Another long silence.

When JoAnn spoke again, her voice quavered slightly. “You said you were picking out what to wear tonight?”

April had hurt her mother’s feelings, and a flush of shame crawled up her neck.

“Yes. I brought a few options, and I’m trying to decide between them.” Her hands were clenched into fists, and she knew, she just knew—

“I imagine people will take pictures of you during your dinner tonight.” JoAnn’s faux-cheer lodged under April’s skin like splinters. “A black dress is always in style, you know. And the color disguises so many sins, especially if you find a design that doesn’t fit too tightly.”

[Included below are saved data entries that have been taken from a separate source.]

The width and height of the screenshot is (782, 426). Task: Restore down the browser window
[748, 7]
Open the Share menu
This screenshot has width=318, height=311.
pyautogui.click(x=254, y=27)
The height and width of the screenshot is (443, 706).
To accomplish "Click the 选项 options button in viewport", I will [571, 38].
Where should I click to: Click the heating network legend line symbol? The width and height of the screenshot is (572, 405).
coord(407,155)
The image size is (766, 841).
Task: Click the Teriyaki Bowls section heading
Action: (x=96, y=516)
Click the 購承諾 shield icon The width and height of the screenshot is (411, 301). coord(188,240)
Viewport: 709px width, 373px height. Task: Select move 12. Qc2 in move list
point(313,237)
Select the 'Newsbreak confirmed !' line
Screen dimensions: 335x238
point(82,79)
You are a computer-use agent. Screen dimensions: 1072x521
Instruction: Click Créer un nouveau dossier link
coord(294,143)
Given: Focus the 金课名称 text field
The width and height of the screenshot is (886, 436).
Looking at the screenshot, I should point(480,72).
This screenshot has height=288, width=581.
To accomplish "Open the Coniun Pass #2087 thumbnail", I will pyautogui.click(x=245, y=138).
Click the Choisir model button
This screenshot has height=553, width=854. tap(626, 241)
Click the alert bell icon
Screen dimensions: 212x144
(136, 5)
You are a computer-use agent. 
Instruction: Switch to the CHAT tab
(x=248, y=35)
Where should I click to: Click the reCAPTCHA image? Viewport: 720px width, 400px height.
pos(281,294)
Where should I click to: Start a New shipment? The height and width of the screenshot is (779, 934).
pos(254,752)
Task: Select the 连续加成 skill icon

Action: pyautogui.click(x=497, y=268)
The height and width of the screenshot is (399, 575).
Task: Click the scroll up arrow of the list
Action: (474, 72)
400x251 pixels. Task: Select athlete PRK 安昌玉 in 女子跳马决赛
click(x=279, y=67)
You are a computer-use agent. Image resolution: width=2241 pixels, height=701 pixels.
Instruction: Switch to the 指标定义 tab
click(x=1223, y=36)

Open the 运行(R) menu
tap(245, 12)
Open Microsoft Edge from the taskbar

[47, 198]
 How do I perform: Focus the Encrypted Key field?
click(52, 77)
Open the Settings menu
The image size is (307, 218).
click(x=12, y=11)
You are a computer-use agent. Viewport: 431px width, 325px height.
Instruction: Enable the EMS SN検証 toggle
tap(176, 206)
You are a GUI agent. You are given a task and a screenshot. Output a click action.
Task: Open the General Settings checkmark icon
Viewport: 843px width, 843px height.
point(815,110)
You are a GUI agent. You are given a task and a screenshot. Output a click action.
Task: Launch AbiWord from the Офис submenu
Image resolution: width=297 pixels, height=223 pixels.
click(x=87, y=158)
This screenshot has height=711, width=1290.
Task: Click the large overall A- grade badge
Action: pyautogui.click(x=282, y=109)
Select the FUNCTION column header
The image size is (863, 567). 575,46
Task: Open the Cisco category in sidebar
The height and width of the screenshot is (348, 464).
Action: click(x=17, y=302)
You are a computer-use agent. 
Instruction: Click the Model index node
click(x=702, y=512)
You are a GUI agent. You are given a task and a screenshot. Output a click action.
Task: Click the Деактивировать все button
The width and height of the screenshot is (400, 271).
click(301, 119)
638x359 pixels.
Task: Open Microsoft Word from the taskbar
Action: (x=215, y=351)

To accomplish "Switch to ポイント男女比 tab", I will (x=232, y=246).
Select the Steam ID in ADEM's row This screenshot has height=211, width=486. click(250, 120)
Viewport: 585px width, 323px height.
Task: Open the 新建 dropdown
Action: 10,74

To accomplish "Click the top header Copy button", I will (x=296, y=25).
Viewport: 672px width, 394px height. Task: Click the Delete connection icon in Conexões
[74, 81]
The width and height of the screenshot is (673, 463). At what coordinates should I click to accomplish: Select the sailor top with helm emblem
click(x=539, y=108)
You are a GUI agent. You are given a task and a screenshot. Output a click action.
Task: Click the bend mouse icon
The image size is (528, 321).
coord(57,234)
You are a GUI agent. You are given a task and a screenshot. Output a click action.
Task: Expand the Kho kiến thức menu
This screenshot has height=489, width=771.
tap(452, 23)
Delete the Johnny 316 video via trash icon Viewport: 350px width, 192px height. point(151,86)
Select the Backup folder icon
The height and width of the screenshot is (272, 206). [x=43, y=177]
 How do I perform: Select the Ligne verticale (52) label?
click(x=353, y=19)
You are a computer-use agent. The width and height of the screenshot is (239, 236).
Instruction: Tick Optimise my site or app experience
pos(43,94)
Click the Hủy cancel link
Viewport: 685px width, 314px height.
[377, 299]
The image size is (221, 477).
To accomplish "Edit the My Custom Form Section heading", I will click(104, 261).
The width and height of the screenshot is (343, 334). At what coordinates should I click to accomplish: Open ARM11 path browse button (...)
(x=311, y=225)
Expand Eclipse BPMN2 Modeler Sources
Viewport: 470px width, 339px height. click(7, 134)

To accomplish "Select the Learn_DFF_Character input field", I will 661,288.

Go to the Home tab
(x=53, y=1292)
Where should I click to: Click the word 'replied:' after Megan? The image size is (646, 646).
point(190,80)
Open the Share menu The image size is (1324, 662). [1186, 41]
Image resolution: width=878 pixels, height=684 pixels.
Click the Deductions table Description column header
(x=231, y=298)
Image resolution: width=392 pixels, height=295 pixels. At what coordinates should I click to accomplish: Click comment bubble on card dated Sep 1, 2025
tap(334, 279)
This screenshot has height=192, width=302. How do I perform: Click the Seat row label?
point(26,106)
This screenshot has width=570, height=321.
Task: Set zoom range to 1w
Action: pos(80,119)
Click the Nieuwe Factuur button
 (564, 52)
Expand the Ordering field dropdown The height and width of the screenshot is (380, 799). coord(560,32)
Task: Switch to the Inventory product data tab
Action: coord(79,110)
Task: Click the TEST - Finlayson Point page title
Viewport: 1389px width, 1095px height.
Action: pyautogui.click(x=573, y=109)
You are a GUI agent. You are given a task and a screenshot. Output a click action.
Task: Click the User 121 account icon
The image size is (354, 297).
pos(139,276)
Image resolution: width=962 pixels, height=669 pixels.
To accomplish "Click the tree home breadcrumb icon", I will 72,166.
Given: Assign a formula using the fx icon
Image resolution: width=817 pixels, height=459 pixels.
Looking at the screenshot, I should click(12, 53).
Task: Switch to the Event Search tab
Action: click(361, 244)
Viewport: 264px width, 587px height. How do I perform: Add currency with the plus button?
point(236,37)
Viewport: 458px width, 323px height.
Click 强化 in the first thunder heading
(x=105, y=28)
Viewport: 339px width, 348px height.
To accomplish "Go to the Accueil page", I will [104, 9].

Black to disappear. Extra fabric to disguise.

As always, fatness was a sin, most likely mortal rather than venial.

Bowing her head, April didn’t respond for fear of what she might say.

“Don’t worry. I won’t tell anyone about the date,” JoAnn continued. “Other than your father, of course. But I’m sure he won’t spread the—”

Okay, they were done. “I’d better go. I need to take a shower now so I have enough time to get ready for dinner.”

“All right. Have fun tonight, honey,” JoAnn said, although she didn’t sound as if she expected fun to be had by anyone involved. “I love you.”

Her mother meant it. April had never questioned that.

“Thanks, Mom.” Her nails were biting into her palms so hard, she was surprised she hadn’t broken the skin. “I love you too.”

And that was the hell of it. She did.

FRESH FROM THE shower, clad in a loose nightgown, April stood in front of her tiny hotel room closet and dithered.

As she’d told her mother, she’d brought plenty of date-outfit options from her half-packed home in Sacramento. Good ones. And under normal circumstances, she wasn’t prone to indecision—but these were far from normal circumstances. Whatever she chose to wear for her dinner with Marcus Caster-Rupp later that night, it had to make two simultaneous statements.

First: I’m confident and sexy, but not trying too hard. Because, yes, he might be vapid and vain, but he was also a famous actor and fucking hot, and she had her pride. Like her mother, she also anticipated more than a few candid shots of the dinner ending up online before she finished her last bite of dessert. She intended to look good in those photos, as well as in the pics she and Marcus would post on their own social media accounts.

To make that kind of statement required a formfitting dress. Not one in black, either. It required heels, loath as she was to torture her feet. It required dangling earrings.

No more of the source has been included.